[ACTION ITEM] Repeat the records below exactly as they appear, leaving out any pictures.

Top of DATA IN THIS EXERCISE

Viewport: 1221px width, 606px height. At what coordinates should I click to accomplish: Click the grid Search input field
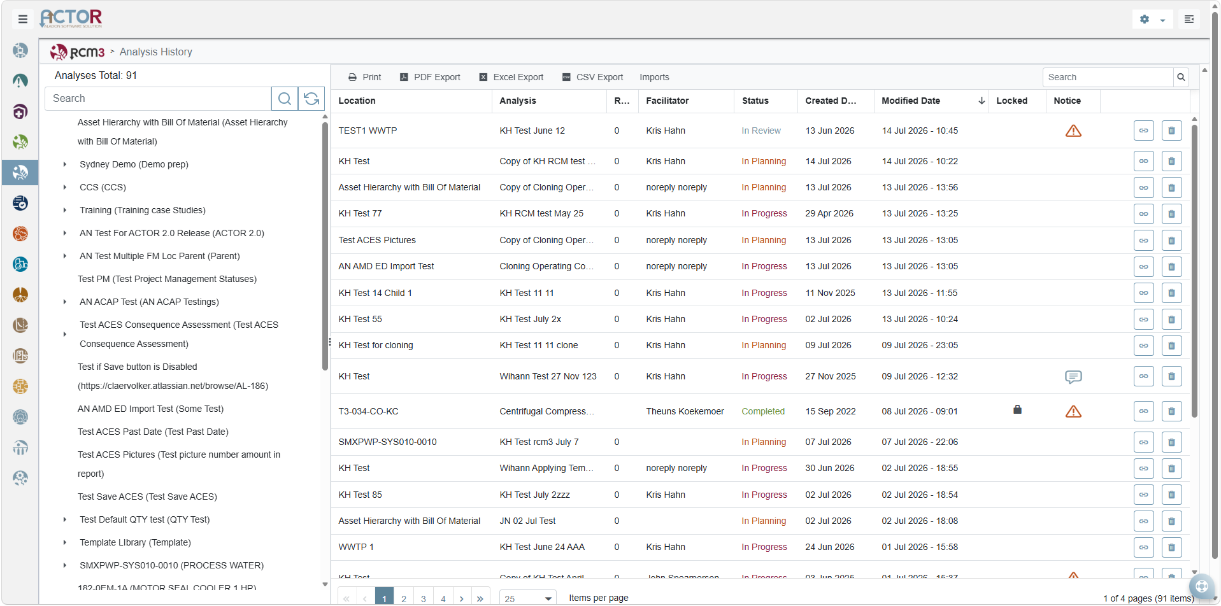pyautogui.click(x=1108, y=77)
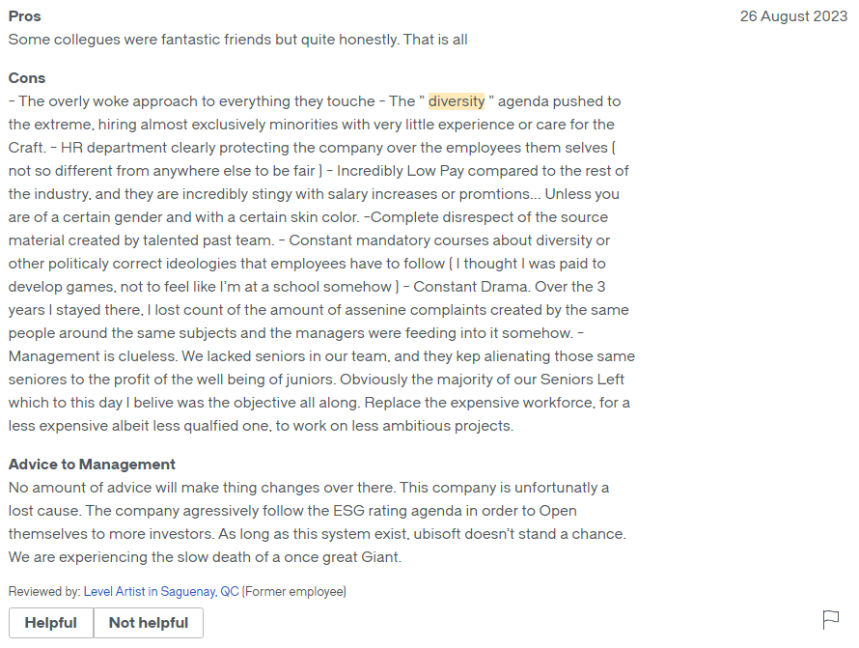The width and height of the screenshot is (859, 648).
Task: Click the Not helpful button
Action: tap(149, 623)
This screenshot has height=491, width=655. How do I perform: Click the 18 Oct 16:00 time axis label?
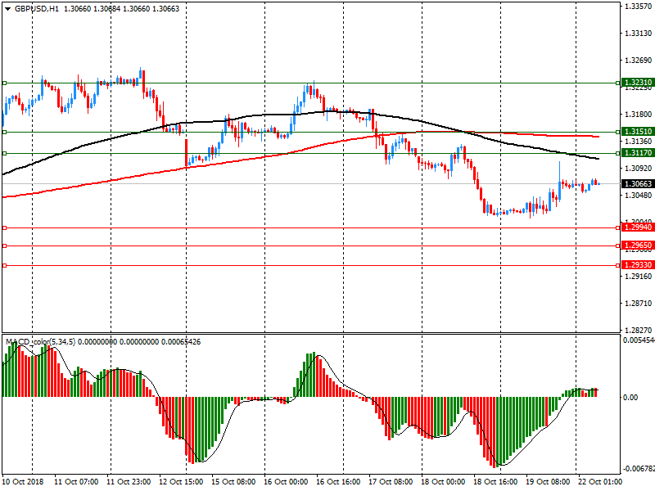[494, 482]
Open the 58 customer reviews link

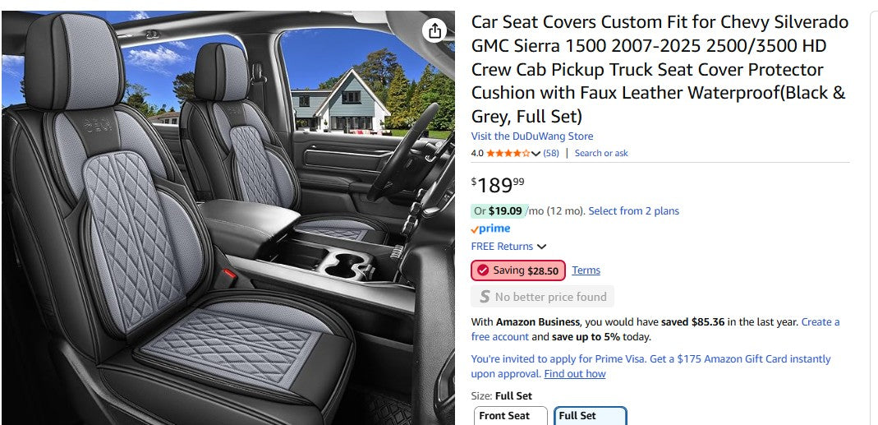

Bottom of DATA IN THIS EXERCISE

[RESPONSE FOR THIS EXERCISE]
Viewport: 1221px width, 606px height. At what coordinates should I click to accomplish: Click the grid Search input field
pyautogui.click(x=1108, y=77)
The width and height of the screenshot is (859, 648).
Task: Click the Not helpful button
Action: tap(149, 623)
This screenshot has height=491, width=655. How do I perform: Click the 18 Oct 16:00 time axis label?
[494, 482]
Open the 58 customer reviews link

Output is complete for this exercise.